Es más, forzando la sinceridad al máximo, también debo aceptar que me había comprometido a ayudarlo sin apenas comprender qué implicaba.

Miro hacia la playa. El espigón ya no existe y ha sido reemplazado por sendas de piedras dibujando una letra T que operan como eficientes rompeolas.

Y aunque la escollera de hormigón ya no está, mirando hacia su ubicación adivino la sangre y escucho los gritos.

Me acaricio otra vez la cicatriz.

Recuerdo todo como si fuera hoy.

Conocí a María en lo que llamábamos por aquellos años «una discoteca», un sábado 28 de octubre. Estaba sola, apoyada en la barra con una bebida en la mano y mirando distraídamente a la pista.

Yo también estaba solo, así que me acerqué y entablamos conversación. Aceptó mi charla de forma franca. No recuerdo cuál fue el tema que elegí para empezar, pero en poco tiempo habíamos pasado revista a un amplio espectro de la actualidad.

Congeniamos enseguida. Me contó que venía del interior de la provincia y que había llegado a la ciudad con la intención de hacer una diferencia de dinero, que se le estaba dificultando la cosa y que se quedó esperando a ver qué le deparaba el verano.

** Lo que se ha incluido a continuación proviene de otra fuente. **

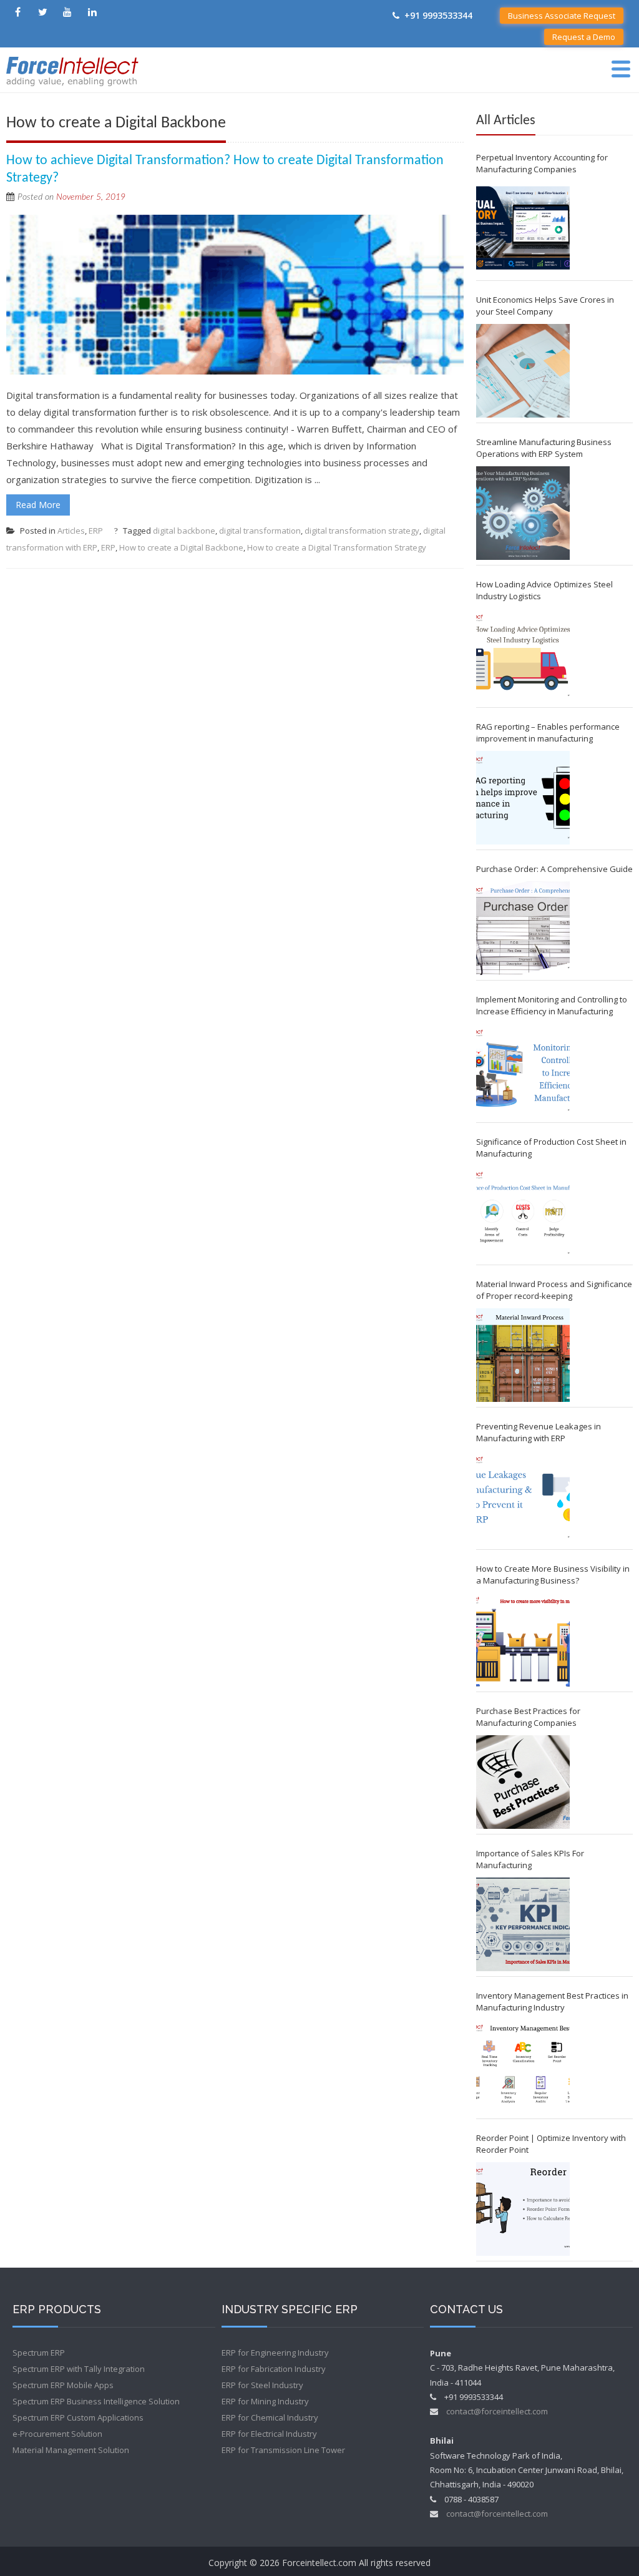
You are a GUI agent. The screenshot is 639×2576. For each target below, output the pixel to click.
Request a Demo (583, 36)
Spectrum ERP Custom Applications (78, 2417)
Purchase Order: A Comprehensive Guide (554, 868)
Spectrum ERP (38, 2352)
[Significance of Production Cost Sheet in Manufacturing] (523, 1213)
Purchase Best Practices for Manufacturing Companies (528, 1716)
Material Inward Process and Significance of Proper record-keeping (554, 1289)
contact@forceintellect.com (497, 2411)
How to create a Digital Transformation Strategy (336, 547)
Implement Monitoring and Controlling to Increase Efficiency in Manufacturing (551, 1005)
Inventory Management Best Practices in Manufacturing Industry (552, 2001)
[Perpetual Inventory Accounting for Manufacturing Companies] (523, 228)
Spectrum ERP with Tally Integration (78, 2368)
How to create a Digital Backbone (181, 547)
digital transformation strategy (362, 530)
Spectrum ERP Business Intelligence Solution (96, 2401)
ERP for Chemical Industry (270, 2417)
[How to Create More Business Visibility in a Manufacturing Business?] (523, 1640)
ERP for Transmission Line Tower (283, 2450)
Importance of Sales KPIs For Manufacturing (530, 1859)
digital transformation (260, 530)
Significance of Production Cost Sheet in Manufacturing (551, 1147)
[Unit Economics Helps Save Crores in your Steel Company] (523, 371)
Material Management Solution (70, 2450)
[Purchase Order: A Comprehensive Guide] (523, 928)
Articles (71, 530)
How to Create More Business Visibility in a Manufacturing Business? (553, 1574)
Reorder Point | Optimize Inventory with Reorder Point (551, 2143)
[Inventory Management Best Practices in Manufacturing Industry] (523, 2066)
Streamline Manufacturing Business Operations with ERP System (544, 447)
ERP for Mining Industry (265, 2401)
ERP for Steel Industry (262, 2385)
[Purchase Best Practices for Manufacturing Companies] (523, 1782)
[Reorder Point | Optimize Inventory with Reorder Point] (523, 2209)
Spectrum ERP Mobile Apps (63, 2385)
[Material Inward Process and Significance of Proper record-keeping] (523, 1355)
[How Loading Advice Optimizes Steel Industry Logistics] (523, 655)
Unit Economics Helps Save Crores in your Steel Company (545, 305)
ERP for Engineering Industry (275, 2352)
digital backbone (184, 530)
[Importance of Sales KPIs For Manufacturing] (523, 1924)
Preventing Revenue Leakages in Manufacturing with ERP (538, 1432)
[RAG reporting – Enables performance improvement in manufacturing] (523, 798)
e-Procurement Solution (57, 2433)
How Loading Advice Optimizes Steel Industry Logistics (544, 590)
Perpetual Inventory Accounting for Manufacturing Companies (542, 163)
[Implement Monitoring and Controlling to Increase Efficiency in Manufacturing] (523, 1070)
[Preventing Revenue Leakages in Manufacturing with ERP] (523, 1497)
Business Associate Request (561, 15)
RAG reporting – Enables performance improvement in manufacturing (548, 732)
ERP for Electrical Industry (269, 2433)
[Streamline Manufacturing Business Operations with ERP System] (523, 513)
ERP (96, 530)
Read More (38, 505)
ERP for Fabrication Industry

La acompañé hasta la pensión donde se hospedaba y nos comimos la boca a besos en la puerta. Argumentó que las compañeras de la habitación no verían con buenos ojos que me hiciera pasar. Intenté convencerla de ir hasta un hotel y pagar por un par de horas de intimidad, pero se excusó diciendo que estaba con el período. Me sorprendió.

Mientras entraba en la pensión, aún sin soltarme la mano, me dijo que nos veríamos el martes, el mismo 31. Lo prometió. Y sugirió que pasara a buscarla antes de cenar. Quedé encantado. Por supuesto, que nadie se sorprenda, en esos años no había números telefónicos que intercambiar ni nada por el estilo.

Nos soltamos las manos y corrió hacia el interior del edificio. Todo se había precipitado y me había quedado con ganas de más en todos los sentidos posibles.

Todavía estaba confundido y embobado por la situación y su belleza. Cuando me di la vuelta después de despedirme me lo encontré a un palmo de distancia. Casi respirándome en la cara. Medio serio, medio sonriente. Me asustó. Me sorprendió y di un paso atrás.

Me dijo que estaba allí para ayudarme. Dijo literalmente: «Para salvarte la vida»

—Acompáñame —me invitó con un acento que no pude reconocer.